Deputy Ó Cuív asked a simple question about whether we can cover the rising costs. Deputy McNamara also mentioned it. As a producer, I will tell the committee that over the past 12 months, every liquid milk producer in the country has lost money. It is a simple fact.
Deputy Ó Cuív asked whether there is adequate compensation and he implied that the National Milk Agency has not done its business on a budget of €600,000 to €700,000. That €600,000 to €700,000 is farmers' money that is deducted from their milk cheques every month, and one will travel the European Union and the world to find an agency that has done as good a job in the liquid milk sector as the National Milk Agency. One will not find a liquid milk sector elsewhere in Europe such as there is on this soil. We should be very proud of it and we need to nurture it.
Deputy Ó Cuív asked whether we will run short of milk in the winter months. We may not run short of milk as we know it, but most definitely we will run short of quality fresh milk that is the ideal product to put into the consumer's bottle. That point is often lost in the public media.

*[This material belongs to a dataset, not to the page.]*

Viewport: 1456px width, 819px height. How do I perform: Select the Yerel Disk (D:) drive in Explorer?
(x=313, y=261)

We were asked about the cost of the code of conduct. I addressed it earlier. As the producer representative on the National Milk Agency, I will state there is not a liquid milk producer who would not willingly help if he or she thought the only person making money in the business in the current scenario, that is, the multiple, would take part of the burden.

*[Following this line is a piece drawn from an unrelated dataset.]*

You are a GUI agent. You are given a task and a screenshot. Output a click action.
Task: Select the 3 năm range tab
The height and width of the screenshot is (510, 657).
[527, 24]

There have been a few sad histories of indigenous businesses on Irish soil. There was a lovely sugar industry. We did not nurture it, we lost it and now we would like it back. There was the beefburger scandal where the frozen beefburger came under undue and unnecessary pressure from the system. We are all aware of the end result, but it was the system that put the pressure on and left it as it was. There was a more exemplary case quite recently in the clothing sector where the primary manufacturers of many of our clothes suffered a loss of life because the pressure the system put on the primary manufacturer was untenable and unsustainable. It should not be allowed happen.

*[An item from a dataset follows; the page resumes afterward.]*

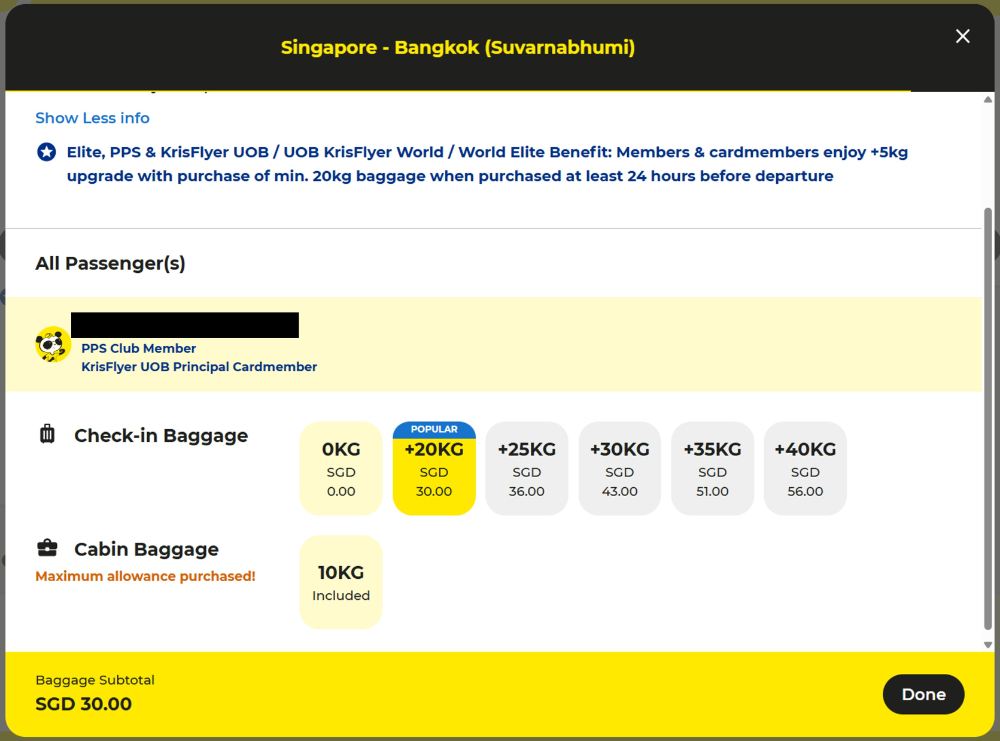Select the popular +20KG baggage option
Image resolution: width=1000 pixels, height=741 pixels.
click(x=434, y=469)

I am a liquid dairy farmer and I am proud to be one. I am here today to ask public representatives for help for the indigenous industry of which we are proud. A little knowledge is dangerous. Public representatives need to be properly informed. I told the committee what happened in Northern Ireland. We look across the water to the United Kingdom and what has happened to the domestic industry there. The committee should get familiar with the situation. We need to nurture the domestic milk industry.